### Stored items
>>>>>

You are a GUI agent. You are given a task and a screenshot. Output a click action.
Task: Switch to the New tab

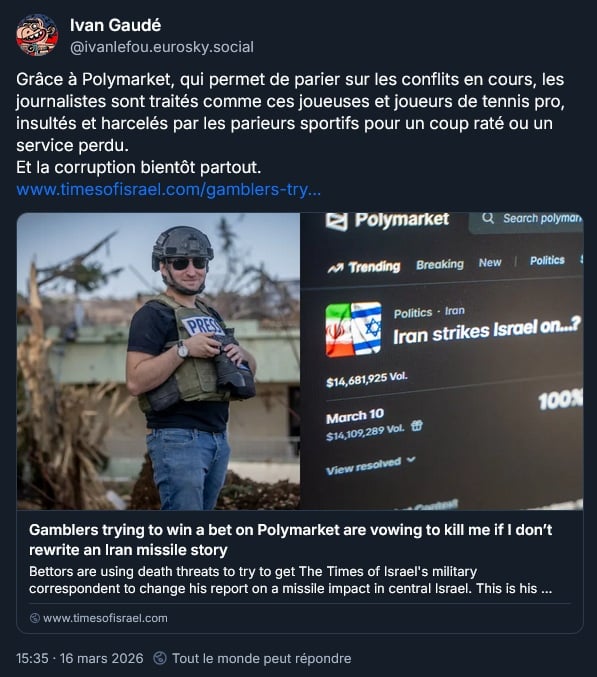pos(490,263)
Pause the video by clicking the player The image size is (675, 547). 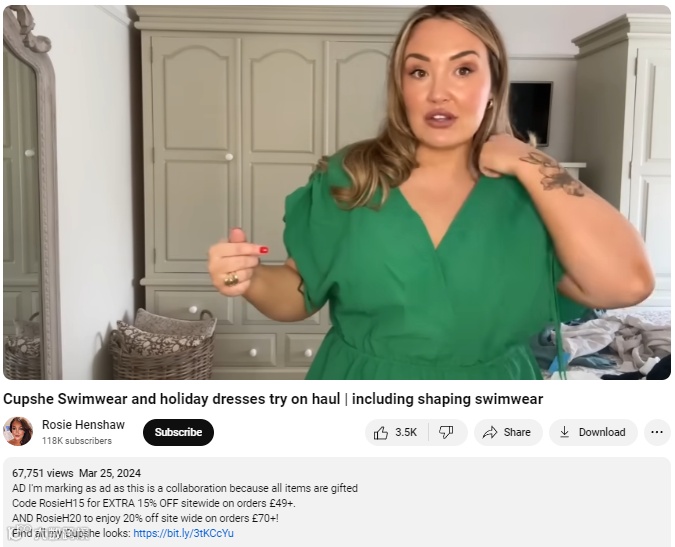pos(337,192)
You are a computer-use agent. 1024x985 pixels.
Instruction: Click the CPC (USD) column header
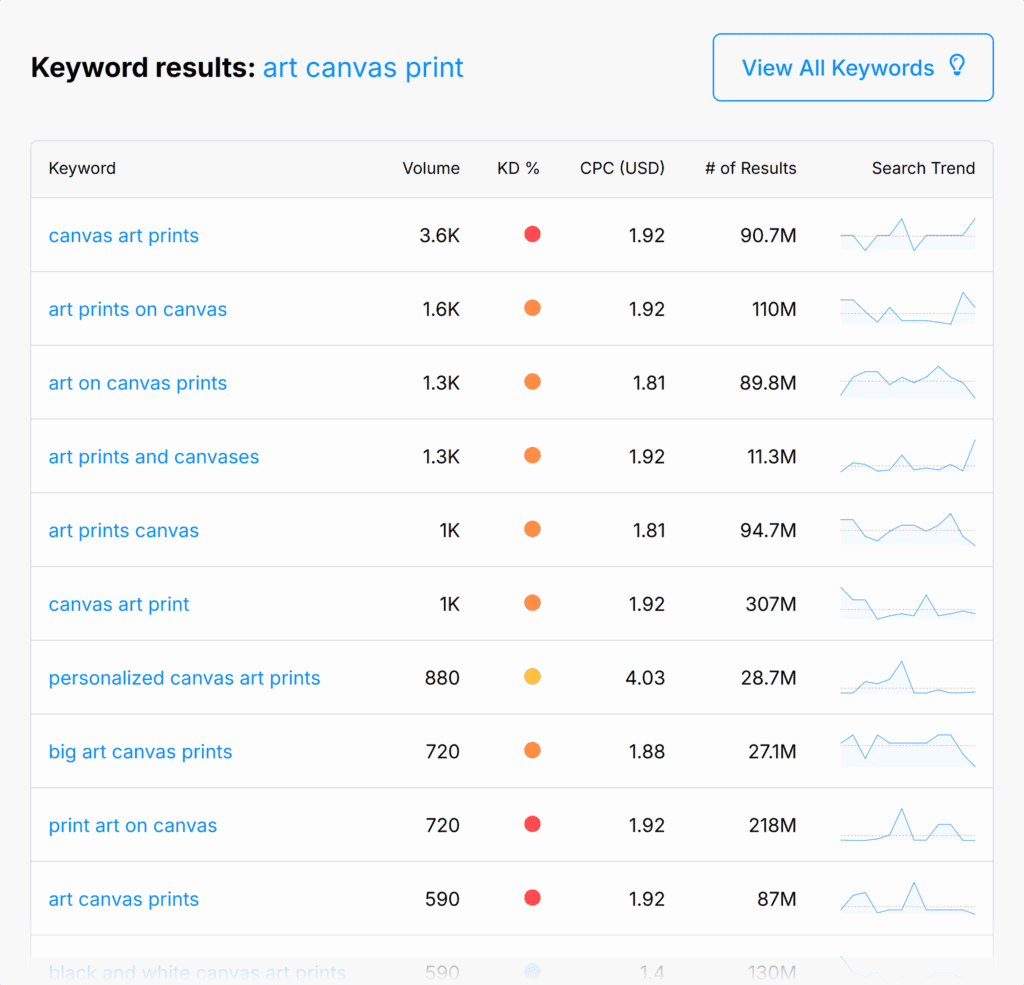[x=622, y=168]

<<<<<

### Assignment
From the entries above, extract each line containing "agent".

### Your solution
You are a GUI agent. You are given a task and a screenshot. Output a click action.
You are a computer-use agent. 1024x985 pixels.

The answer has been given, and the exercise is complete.